A Northeastern spokesperson directed the Herald to a press release and declined to comment further on Baker’s tweet.
Other Massachusetts schools, including Harvard University, Massachusetts Institute of Technology, Emerson College, and Smith College, will make modifications to their semesters.
Harvard officials announced last week that the school will operate remotely for the first three weeks of the spring semester, citing the rise in COVID cases and the spread of the omicron variant. Harvard and Emerson spokespeople declined to comment on Baker’s tweet.
Emerson officials announced that the school will operate remotely for students from Jan. 10 through Martin Luther King Jr. Day. Pending public health conditions, the school will reopen on Jan. 18 for normal operations. However, the school is still encouraging students to return to campus as originally planned to “begin the COVID testing regimen to help rebuild the Emerson bubble,” it said in a release. Students will be tested twice a week throughout the rest of the semester.

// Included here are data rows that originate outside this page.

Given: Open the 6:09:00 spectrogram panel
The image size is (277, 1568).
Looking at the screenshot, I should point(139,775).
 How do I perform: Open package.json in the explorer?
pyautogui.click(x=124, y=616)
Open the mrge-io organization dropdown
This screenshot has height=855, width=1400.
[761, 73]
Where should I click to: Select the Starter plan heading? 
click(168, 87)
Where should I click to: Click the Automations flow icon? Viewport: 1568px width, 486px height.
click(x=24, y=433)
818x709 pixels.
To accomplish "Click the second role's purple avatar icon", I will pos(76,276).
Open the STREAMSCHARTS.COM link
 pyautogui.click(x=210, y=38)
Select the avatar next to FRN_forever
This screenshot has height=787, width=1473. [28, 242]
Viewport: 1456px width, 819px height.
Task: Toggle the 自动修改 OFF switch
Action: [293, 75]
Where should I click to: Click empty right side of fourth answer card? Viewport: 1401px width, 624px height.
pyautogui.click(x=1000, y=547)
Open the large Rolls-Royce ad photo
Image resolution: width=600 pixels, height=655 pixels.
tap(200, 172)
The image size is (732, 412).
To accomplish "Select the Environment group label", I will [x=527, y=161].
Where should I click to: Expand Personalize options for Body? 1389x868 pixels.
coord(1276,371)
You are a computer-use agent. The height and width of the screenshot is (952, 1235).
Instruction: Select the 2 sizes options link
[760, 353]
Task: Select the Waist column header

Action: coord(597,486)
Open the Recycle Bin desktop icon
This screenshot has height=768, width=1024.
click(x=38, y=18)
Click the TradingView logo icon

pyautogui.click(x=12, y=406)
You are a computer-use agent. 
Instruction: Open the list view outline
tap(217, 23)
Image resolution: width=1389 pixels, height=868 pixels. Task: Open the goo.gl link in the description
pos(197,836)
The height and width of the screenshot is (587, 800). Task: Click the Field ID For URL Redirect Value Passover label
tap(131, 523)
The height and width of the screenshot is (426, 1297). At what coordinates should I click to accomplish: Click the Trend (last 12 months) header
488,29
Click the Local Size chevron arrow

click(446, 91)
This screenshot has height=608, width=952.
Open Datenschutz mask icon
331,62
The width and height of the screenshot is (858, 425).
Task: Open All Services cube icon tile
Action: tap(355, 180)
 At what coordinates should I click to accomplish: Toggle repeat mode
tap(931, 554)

MIT is requiring boosters for its campus, and is suggesting that only students “who are taking for-credit academic classes that are important for their academic progression; participating in research and internships, athletics, and professional development activities; or who otherwise would not have appropriate living or learning environments” should return to campus for the school’s spring term.
Smith College, in western Massachusetts, is encouraging faculty to move January term classes online this year, as it announced earlier this week.
Other schools, like Tufts University, have not made a spring semester decision yet. A spokesperson for the school said that “we’re still in the process of analyzing data and considering our options.”